Loss of Federal support, declining State appropriations and limitations on student-generated clinical revenue has resulted in greater reliance on tuition and fees during the past 2 decades.  Many are concerned about the effects of this change on the affordability of dental education–particularly for economically disadvantaged students–and subsequent career and practice decisions.  Dentists who have substantial student debt (as a result of rising tuition levels) are unlikely to participate in public programs such as Medicaid that generally provide relatively low levels of reimbursement.  At least in the short-term, it seems likely that dental schools will continue to attract students because of the relatively good rate of return on investment in dental education.  However, rising dental education costs that translate into rising levels of student indebtedness are likely to influence who attends dental school as well as the segments of the population dentists are likely to treat upon graduation.

Emerging Challenges

Escalating Dental Education Program Costs: Dental education is an expensive undertaking.  Total reported expenditures (excluding research) per DDSE for the 54 schools reporting data for FY 2002 averaged $70,501 per year, with a range of $36,934 to $116,835 per year.  Reported costs vary by type of school, with reported average total expenditures per DDSE per year of $78,010 for public schools, $58,222 for private schools, and $45,899 for private-State related schools.  Clinical instruction is the major driver of dental education costs.

Escalating Levels of Student Indebtedness: Student indebtedness has become a significant issue for dental education.  ADEA (Haden NK et al., 2003) reported that indebtedness for dental school graduates averaged $118,720 in 2003, with public school graduates averaging $105,350 and private/State-related school graduates averaging $152,525.  The primary driver of student indebtedness has been escalating tuition costs that now exceed $50,000 per DDSE per year in some private institutions and average $12,614 per year for public schools, $31,026 per year for private schools and $26,113 per year for State-related schools.  The effect of rising tuition costs and levels of student indebtedness and their potential effect on the affordability of dental education–especially for economically disadvantaged students–and career decisions (e.g., practice location, decisions regarding specialization and participation in public programs such as Medicaid) are of growing concern to students, families, educators and policymakers alike.

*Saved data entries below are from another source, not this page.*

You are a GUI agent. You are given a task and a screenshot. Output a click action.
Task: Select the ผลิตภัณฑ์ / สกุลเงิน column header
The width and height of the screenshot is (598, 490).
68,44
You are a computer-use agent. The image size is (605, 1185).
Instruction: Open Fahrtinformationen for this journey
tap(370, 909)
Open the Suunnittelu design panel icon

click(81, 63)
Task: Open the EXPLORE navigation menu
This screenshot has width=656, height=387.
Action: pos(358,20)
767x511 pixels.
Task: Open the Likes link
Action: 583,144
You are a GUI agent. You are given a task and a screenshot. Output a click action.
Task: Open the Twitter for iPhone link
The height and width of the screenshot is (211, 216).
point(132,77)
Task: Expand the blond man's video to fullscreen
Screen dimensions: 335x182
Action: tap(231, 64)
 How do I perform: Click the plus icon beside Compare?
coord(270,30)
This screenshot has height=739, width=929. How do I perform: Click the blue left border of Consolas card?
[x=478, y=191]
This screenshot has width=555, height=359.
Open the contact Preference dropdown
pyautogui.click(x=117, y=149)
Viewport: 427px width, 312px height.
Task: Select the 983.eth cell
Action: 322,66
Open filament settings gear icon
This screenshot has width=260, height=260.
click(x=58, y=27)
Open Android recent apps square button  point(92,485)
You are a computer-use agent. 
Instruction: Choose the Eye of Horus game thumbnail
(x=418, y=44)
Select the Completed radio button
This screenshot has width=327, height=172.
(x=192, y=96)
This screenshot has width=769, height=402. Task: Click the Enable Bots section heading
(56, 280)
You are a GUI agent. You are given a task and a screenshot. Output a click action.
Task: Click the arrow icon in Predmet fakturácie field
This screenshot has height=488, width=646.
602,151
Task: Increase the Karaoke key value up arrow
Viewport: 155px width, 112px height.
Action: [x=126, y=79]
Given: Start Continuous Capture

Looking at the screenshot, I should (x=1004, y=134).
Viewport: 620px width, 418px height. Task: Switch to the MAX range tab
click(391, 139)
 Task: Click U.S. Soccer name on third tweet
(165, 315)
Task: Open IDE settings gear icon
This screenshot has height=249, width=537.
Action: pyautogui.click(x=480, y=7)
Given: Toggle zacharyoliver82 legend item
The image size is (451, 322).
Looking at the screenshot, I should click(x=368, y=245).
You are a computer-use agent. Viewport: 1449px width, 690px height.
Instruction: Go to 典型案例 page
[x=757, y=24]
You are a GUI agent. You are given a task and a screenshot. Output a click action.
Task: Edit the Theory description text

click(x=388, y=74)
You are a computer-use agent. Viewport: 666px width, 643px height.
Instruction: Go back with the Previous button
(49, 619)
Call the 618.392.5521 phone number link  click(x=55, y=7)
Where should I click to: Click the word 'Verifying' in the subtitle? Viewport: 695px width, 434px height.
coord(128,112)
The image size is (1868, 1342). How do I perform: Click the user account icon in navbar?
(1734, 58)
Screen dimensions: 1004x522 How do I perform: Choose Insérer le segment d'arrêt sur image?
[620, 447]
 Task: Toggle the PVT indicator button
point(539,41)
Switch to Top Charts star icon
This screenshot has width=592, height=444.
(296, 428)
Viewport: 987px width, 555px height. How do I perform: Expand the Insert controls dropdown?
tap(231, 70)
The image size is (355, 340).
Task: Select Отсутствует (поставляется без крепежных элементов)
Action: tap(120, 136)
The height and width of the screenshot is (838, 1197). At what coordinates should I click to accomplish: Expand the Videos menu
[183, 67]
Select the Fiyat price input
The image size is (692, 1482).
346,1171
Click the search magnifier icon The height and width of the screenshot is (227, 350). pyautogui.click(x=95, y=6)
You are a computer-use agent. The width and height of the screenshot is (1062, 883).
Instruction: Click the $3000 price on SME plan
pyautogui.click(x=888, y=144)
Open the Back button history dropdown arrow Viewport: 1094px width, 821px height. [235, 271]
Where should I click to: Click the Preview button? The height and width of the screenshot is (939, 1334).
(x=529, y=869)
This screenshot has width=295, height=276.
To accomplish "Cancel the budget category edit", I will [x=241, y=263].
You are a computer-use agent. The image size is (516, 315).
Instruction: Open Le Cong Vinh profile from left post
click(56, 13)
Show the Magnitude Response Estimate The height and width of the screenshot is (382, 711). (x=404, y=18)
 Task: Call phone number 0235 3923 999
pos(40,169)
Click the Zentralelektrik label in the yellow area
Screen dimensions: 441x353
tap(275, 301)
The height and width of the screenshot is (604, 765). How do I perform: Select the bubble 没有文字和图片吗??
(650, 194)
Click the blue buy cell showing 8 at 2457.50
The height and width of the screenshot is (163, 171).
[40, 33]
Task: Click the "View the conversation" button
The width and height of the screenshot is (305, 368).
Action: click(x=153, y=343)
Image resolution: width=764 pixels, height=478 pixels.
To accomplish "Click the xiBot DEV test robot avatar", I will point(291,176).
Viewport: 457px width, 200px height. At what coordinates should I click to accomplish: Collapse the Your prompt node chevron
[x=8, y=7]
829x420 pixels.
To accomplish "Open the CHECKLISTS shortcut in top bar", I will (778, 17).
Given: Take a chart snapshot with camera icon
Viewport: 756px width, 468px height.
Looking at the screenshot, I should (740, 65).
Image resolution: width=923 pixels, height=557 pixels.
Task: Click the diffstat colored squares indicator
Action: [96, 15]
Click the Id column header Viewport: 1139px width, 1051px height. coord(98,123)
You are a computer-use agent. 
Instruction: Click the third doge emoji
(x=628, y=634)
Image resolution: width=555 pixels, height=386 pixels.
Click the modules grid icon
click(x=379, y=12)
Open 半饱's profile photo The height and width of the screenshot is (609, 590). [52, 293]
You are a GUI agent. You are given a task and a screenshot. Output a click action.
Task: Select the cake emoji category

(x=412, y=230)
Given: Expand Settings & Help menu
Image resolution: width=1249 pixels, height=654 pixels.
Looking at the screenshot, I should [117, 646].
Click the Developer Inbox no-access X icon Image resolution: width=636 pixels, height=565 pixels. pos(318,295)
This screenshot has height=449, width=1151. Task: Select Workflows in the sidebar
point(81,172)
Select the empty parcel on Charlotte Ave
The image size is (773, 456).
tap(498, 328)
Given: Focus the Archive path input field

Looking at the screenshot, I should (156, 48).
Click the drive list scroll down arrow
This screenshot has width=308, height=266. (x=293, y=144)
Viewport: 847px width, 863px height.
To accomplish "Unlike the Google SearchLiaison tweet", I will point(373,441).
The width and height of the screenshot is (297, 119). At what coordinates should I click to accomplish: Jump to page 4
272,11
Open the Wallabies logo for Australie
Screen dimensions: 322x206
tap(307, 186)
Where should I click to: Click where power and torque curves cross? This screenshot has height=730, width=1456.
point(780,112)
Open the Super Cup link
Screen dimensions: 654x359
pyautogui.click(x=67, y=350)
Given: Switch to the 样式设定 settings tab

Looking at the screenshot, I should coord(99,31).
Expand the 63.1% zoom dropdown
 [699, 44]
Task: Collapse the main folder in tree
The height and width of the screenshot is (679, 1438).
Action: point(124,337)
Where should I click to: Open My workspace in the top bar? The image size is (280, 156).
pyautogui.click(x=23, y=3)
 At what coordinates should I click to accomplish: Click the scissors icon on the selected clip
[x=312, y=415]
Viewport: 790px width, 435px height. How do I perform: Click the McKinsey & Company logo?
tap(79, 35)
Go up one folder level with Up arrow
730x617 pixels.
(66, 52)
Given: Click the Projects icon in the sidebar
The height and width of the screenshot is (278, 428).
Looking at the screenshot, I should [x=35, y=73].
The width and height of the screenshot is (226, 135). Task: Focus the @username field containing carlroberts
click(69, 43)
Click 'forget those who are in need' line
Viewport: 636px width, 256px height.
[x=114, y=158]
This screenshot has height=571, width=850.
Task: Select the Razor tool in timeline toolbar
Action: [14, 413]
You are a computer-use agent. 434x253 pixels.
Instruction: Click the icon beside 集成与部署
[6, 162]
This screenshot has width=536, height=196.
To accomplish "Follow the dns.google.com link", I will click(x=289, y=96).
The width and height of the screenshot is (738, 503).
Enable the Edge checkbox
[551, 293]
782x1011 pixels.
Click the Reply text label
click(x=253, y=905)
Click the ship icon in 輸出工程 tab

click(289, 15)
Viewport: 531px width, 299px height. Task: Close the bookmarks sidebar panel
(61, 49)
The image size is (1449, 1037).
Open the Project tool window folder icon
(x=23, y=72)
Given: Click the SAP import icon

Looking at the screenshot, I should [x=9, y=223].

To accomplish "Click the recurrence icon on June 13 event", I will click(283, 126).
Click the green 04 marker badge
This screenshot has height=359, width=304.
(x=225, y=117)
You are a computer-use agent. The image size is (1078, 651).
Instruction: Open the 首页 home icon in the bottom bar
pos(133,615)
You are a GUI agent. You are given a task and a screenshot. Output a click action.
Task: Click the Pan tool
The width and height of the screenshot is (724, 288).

Growing Faculty Shortages: In 1999, the American Association of Dental Schools (AADS, now the American Dental Education Association or ADEA) published the results of a major study of faculty in the Nation’s dental schools (Haden NK et al., 2000).  The study concluded that, “Dental education now faces a new crisis.  This crisis is a shortage of faculty … insufficient numbers of faculty to meet the educational needs of students” (Haden NK et al., 2000).  The AADS report tied the impending shortage of faculty to declining trends in the total number of dental school faculty, recent graduates who do not pursue academic careers, increases in faculty vacancies and faculty aging (that will likely lead to greater numbers retiring from the number entering faculty positions).

Vacant budgeted full-time faculty positions have increased since 1992 for both clinical and basic science positions.  Vacant clinical science positions increased from 139 in 1992 to 245 in 2000— a 76.3 percent increase.  The number of vacant basic science positions increased from 16 in 1992 to 27 in 2000, an increase of 68.8 percent (ADA, 2004a).  Fewer sources of revenue–including public support for dental education–and resultant declining faculty salaries compared to the incomes of dentists in private practice are viewed as major contributors to widespread vacant dental school faculty positions.  The growing gap between faculty salaries and practicing dentists’ incomes (which are increasing at rates roughly double those of faculty salaries) is a critical issue that must be addressed soon in order to avoid a widespread crisis in dental education.